All of this is to say that when I give you a compliment, I absolutely mean it. It is from the bottom of my heart that beats solely to notice the good in you and make you aware of it, too. So, if you see me at Food Blog Forum this weekend in Nashville and I tell you something nice, it is truly from the heart. If I don’t say a thing to you it’s because I haven’t spent enough time reading your essays, perusing your photos, or chatting with you. If you give me enough time, I will see a multitude of good things in you. And I will list them out like a mother to a child. Don’t be shy this weekend—y’all know what I look like. You’ve seen me around these food blog events. And if you have any doubts—yes, I am the girl who looks impossibly skinny for running a dessert blog. Washing all these dishes burns calories, man, I tell ya! Plus, I eat a lot of biscotti because they’re made without butter or oil.

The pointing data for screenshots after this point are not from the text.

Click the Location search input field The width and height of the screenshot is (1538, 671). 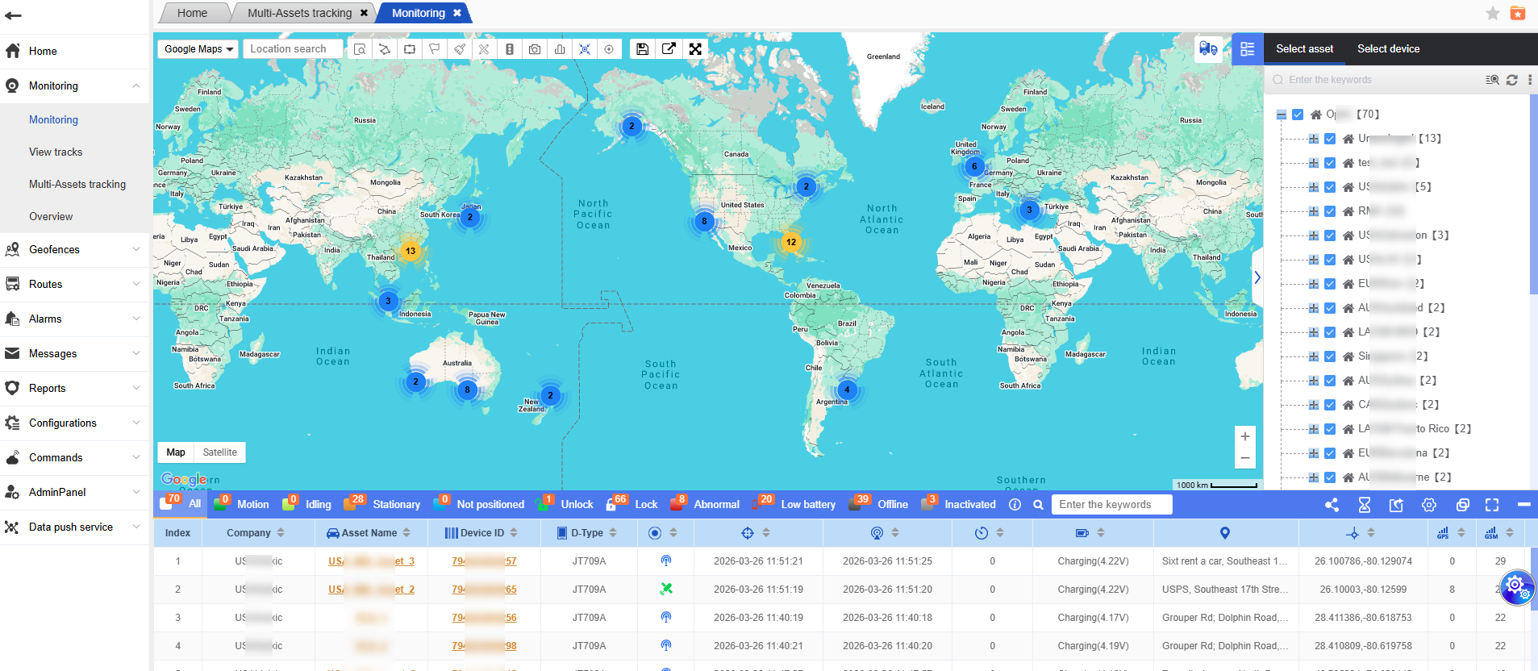[x=292, y=49]

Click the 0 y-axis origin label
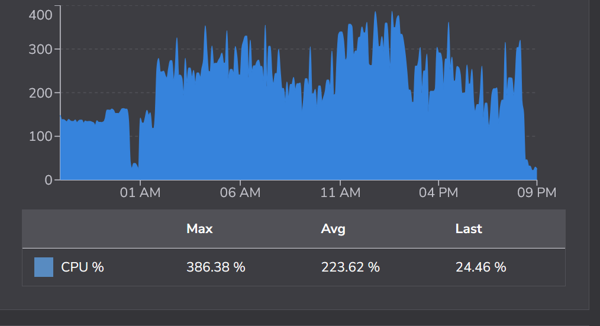(49, 180)
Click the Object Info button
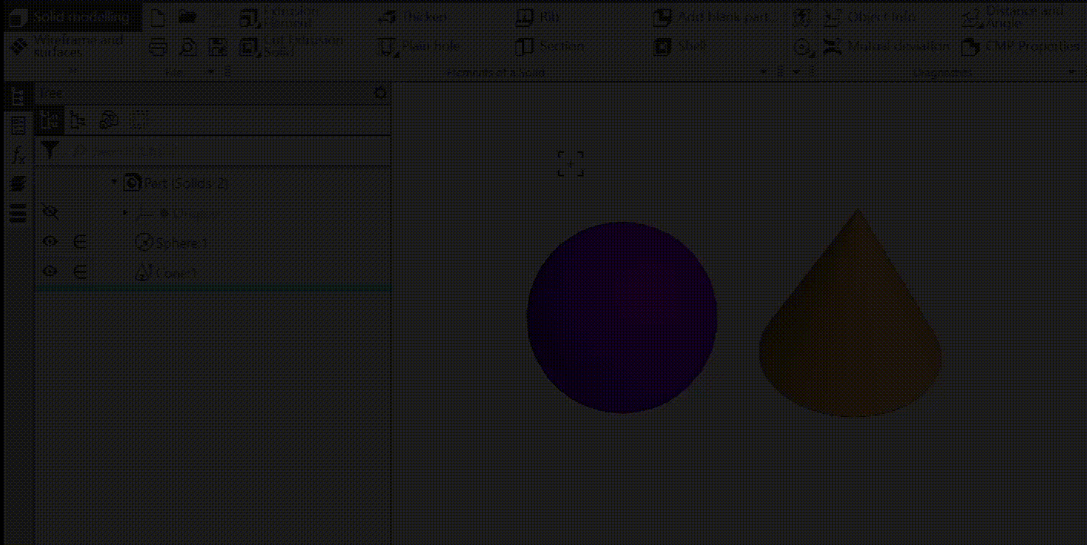Screen dimensions: 1087x545 click(x=871, y=17)
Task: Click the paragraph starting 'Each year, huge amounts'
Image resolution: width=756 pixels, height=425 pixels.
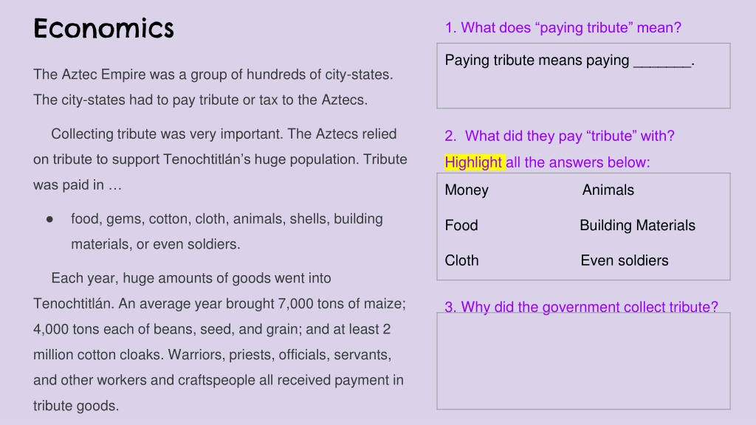Action: pos(220,342)
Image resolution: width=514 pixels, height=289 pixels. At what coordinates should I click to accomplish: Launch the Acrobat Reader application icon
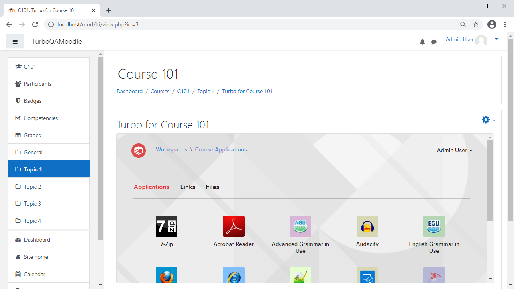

If you think you’re up for reading Ms. Glock’s article, you can find it in last month’s Garden & Gun Magazine here.
Makes 10-12 cookies.
- 1 large egg
- 1/2 cup sugar
- 1/2 teaspoon baking powder
- 1/4 cup pumpkin puree
- 1/2 teaspoon cinnamon
- 1/4 teaspoon freshly grated nutmeg
- pinch of ginger
- pinch of cloves
- 1/8 teaspoon salt
- 1/2 teaspoon vanilla
- 1 1/4 cups flour
- 3 tablespoons pepitas, lightly toasted
- 4 ounces real white chocolate, chopped
- Preheat the oven to 350 and line a baking sheet with parchment paper or a silicone mat.
- In a medium bowl, beat together with a whisk the egg, sugar and baking powder. Beat vigorously until the mixture turns pale yellow and falls back in ribbons on itself when you lift out the whisk.
- Next, add the pumpkin puree, cinnamon, nutmeg, ginger, cloves, salt and vanilla. Continue whisking, aerating the mixture.
- Finally, sprinkle the flour on top and fold it in with a spatula. Fold in the pepitas last.
- Shape the dough into a flat log about 3" wide by 8" long using wet fingertips. Bake for 40 minutes, or until a toothpick inserted comes out clean.
- Remove from the oven, turn the oven down to 300 and let rest for 15 minutes. Slice into 1/2" slices, place them back on the baking sheet and bake another 30 minutes, flipping them half-way through.
- Let cool completely on a wire rack. When ready to serve, melt the white chocolate in a double boiler or in the microwave. Dip half of each biscotti into the white chocolate and let set before serving.
When making biscotti, the order of ingredients is important: be sure to beat the egg, sugar and baking powder alone before moving on to the next step.